Like many other services, cancer services remain under great pressure with continued high demand. Currently, around 20,000 people are diagnosed with cancer in Wales every year and it is estimated this number will rise to almost 25,000 by 2040 (Cancer Research UK: Wales Overview 2023).

Across Wales, the NHS is working to transform the way in which cancer services are delivered and improve waiting times. Services and staff aim to care for those affected through an innovative and empathetic approach, which involves cross-organisation and partnership working.

Prevention and early intervention are crucial in reducing the exposure to risk factors for many types of cancer, and in addressing the barriers to screening and diagnosis.

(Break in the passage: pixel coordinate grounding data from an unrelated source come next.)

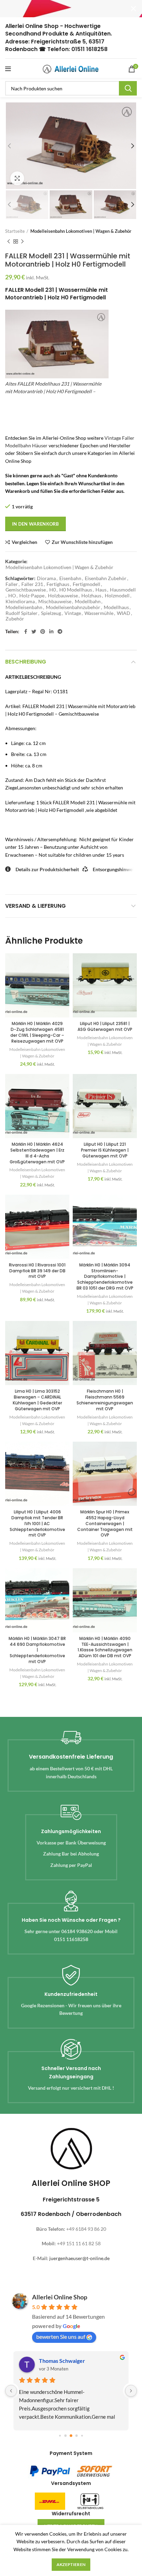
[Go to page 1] (65, 2435)
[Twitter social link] (33, 631)
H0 (52, 590)
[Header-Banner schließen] (133, 8)
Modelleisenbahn (24, 607)
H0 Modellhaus (75, 590)
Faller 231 (32, 584)
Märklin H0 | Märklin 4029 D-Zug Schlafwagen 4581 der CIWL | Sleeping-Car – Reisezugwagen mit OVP (37, 1032)
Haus (100, 590)
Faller (12, 584)
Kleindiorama (20, 601)
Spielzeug (51, 613)
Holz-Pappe (31, 595)
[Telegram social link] (59, 631)
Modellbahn (88, 601)
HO (12, 595)
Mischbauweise (54, 601)
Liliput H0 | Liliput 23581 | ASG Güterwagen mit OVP (105, 1026)
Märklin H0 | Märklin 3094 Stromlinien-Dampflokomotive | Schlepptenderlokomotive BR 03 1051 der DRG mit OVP (105, 1276)
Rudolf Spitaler (22, 613)
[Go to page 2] (71, 2435)
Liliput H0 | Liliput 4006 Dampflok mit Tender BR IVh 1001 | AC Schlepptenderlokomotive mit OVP (37, 1523)
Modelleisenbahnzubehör (73, 607)
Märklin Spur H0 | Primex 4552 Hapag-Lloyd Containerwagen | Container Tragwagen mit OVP (105, 1523)
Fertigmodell (86, 584)
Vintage (72, 613)
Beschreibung (25, 662)
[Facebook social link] (25, 631)
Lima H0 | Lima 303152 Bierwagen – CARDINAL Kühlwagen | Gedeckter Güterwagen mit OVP (37, 1399)
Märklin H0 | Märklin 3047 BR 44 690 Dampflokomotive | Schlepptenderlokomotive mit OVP (37, 1649)
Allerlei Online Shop (59, 2297)
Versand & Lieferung (35, 906)
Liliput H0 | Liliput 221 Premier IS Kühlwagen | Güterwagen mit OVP (105, 1150)
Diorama (46, 578)
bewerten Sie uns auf (60, 2336)
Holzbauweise (63, 595)
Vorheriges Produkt (8, 241)
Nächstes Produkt (22, 241)
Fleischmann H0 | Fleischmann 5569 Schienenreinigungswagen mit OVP (105, 1399)
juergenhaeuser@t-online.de (79, 2258)
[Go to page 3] (76, 2435)
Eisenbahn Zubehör (105, 578)
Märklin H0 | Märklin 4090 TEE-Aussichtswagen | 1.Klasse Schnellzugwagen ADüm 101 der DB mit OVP (105, 1647)
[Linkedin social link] (51, 631)
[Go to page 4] (82, 2435)
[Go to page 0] (60, 2435)
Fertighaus (58, 584)
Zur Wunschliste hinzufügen (82, 542)
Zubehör (15, 618)
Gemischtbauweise (26, 590)
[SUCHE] (128, 88)
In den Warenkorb (35, 524)
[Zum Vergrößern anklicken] (17, 178)
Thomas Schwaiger (62, 2360)
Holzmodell (117, 595)
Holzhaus (91, 595)
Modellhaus (116, 607)
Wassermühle (98, 613)
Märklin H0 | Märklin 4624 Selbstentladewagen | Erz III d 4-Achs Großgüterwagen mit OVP (37, 1152)
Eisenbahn (70, 578)
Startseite (15, 231)
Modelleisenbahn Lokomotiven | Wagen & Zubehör (80, 231)
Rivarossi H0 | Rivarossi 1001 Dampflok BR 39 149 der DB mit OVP (37, 1271)
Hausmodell (123, 590)
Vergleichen (24, 542)
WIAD (123, 613)
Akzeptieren (71, 2564)
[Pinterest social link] (42, 631)
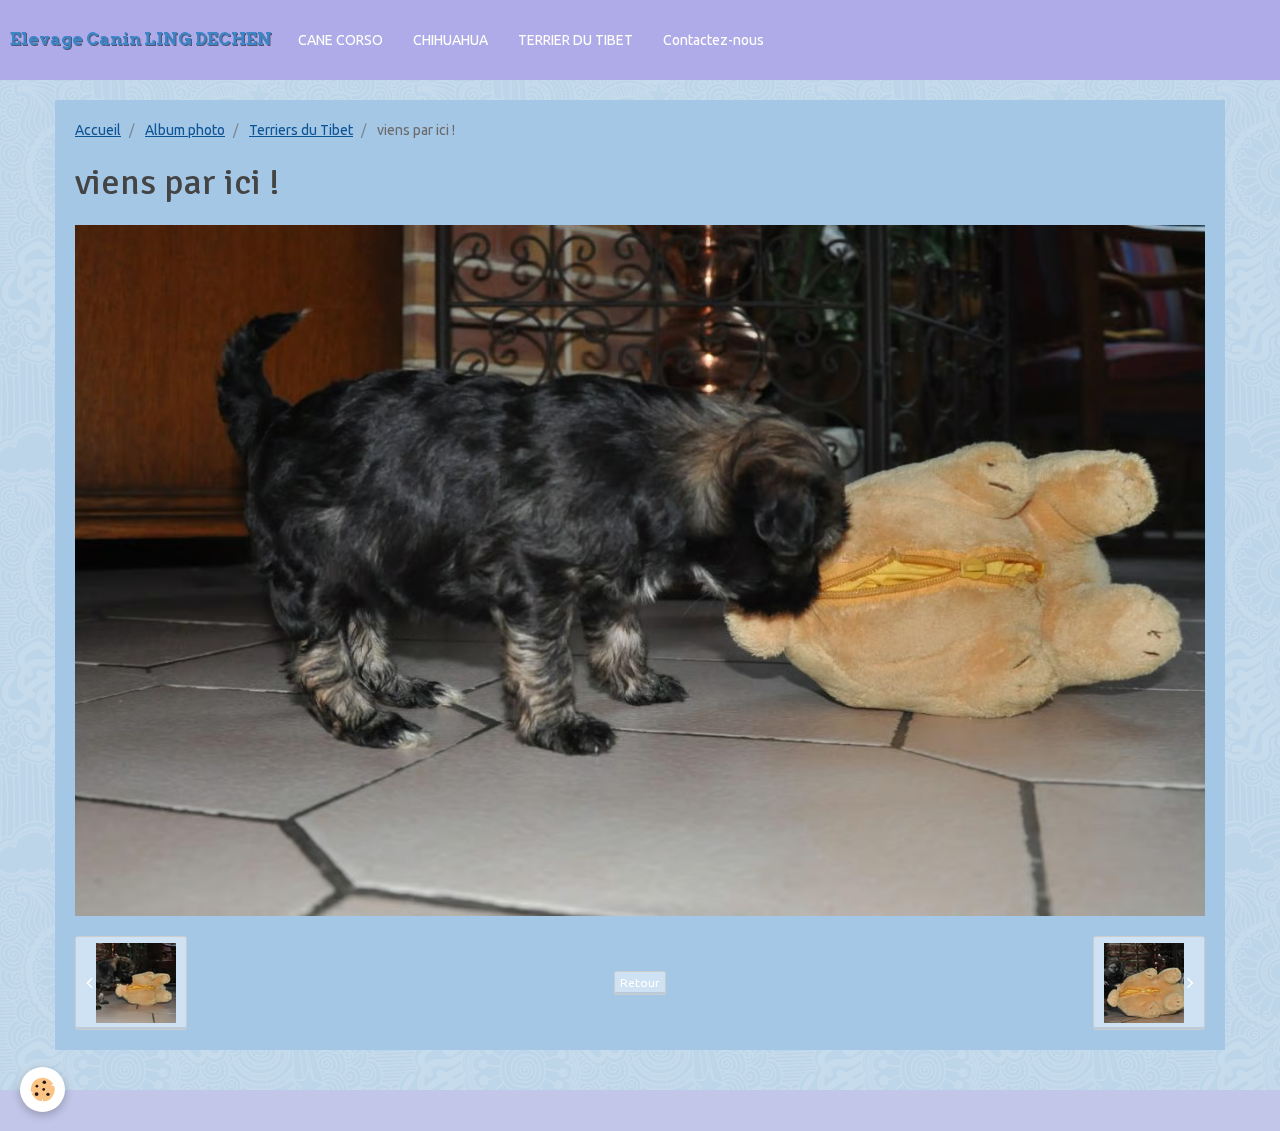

Due to the importance of early intervention in the identification and treatment of cancer, Health Education and Improvement Wales (HEIW) have launched platform GatewayC, giving primary care clinicians access to free cancer diagnosis education.

Clinical trials are crucial for advances in care and treatment, with Velindre University NHS Trust progressing the co-sponsored PATHOS trial. PATHOS is looking at the role of less intensive treatment after minimally invasive surgery for people whose cancers have tested positive for Human Papilloma Virus. NHS organisations are also developing new roles, with a focus on providing seamless and personalised care. Betsi Cadwaladr University Health Board has
recruited metastatic clinical nurse specialists who offer physical and emotional support.

Digital has also been an important tool in improving services. The use of the My Clinical Outcomes platform at Cardiff and Vale University Health Board aims to place the patient at the centre of treatment improvements by personalising clinical care. This approach has already been successful at avoiding hospital admissions and reducing hospital stays at the Sussex Cancer Centre.